***** Records *****

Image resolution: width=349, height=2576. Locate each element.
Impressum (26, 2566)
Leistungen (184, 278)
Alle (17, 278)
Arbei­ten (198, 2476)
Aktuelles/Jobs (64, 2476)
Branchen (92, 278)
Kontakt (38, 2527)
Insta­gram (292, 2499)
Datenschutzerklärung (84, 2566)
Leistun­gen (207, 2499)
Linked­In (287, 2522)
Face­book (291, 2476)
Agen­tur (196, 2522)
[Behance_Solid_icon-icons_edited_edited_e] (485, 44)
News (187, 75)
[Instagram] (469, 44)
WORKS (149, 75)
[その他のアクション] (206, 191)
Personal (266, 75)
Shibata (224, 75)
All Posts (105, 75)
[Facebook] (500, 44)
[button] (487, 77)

*****
***** Records *****

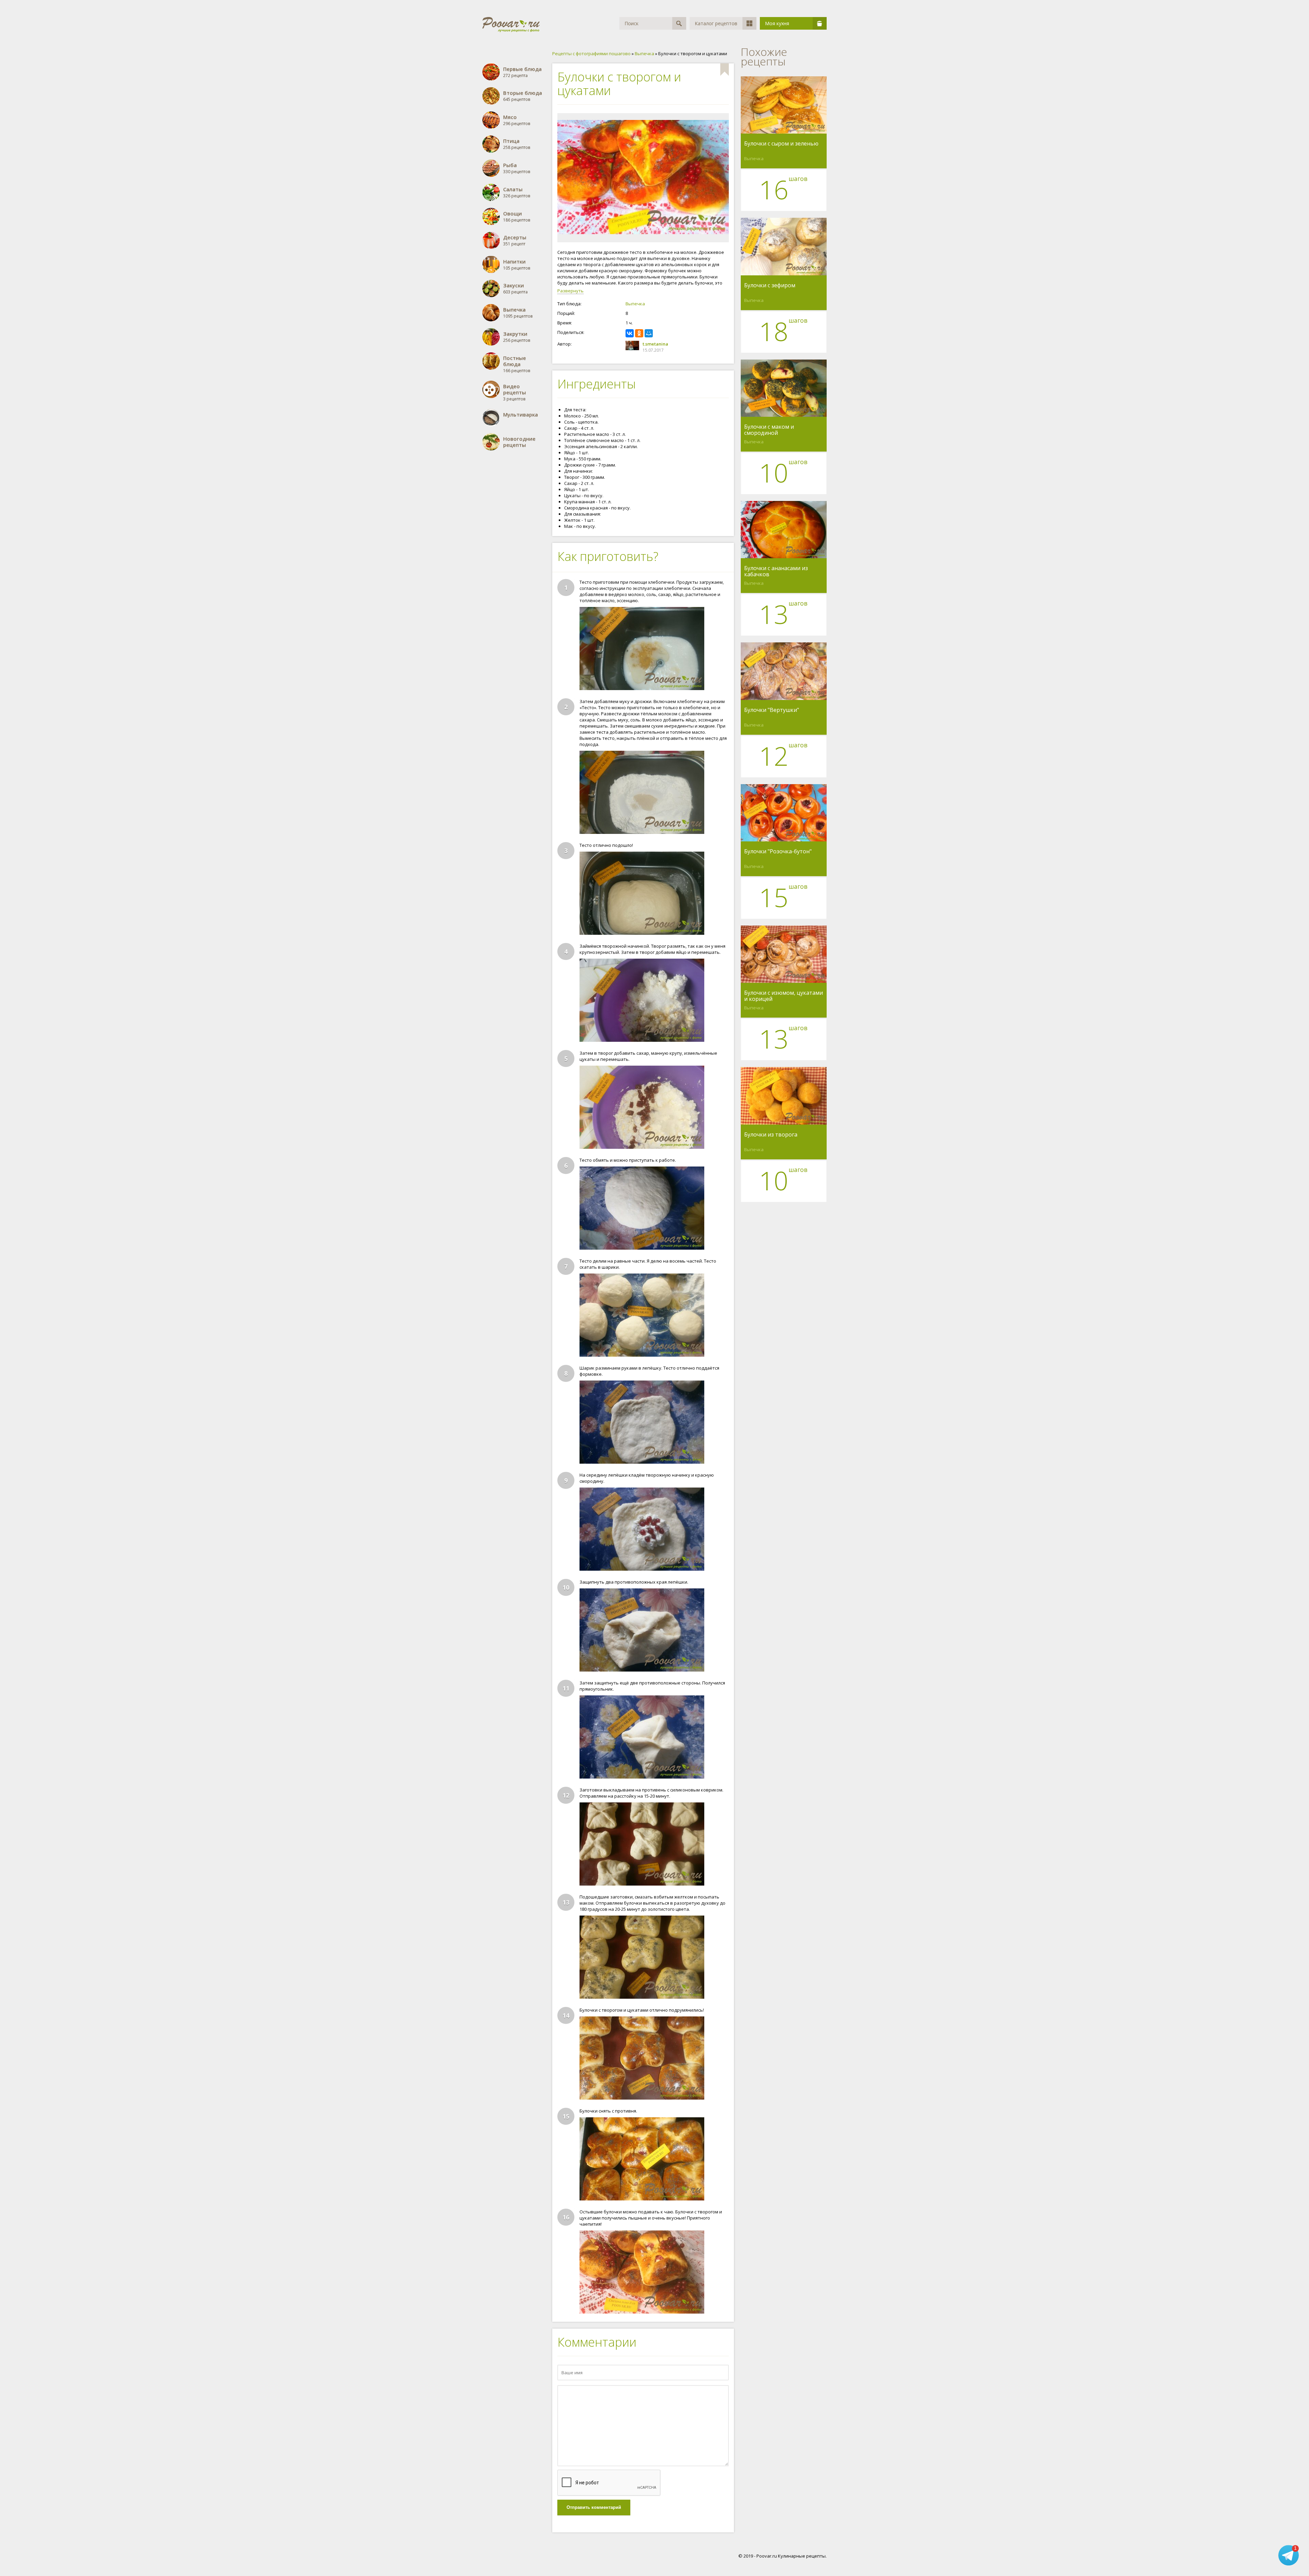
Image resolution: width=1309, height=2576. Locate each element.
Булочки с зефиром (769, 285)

*****
***** Records *****

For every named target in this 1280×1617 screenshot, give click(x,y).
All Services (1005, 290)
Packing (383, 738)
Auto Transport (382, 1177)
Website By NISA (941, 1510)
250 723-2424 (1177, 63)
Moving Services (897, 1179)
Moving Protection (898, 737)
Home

*****

◆ Task objective ◆
Among the lines above, which contain the word "height"? Copy every one.

◆ Result of the task ◆
Image resolution: width=349, height=2576. Locate each element.
Image resolution: width=1309, height=2576. Locate each element.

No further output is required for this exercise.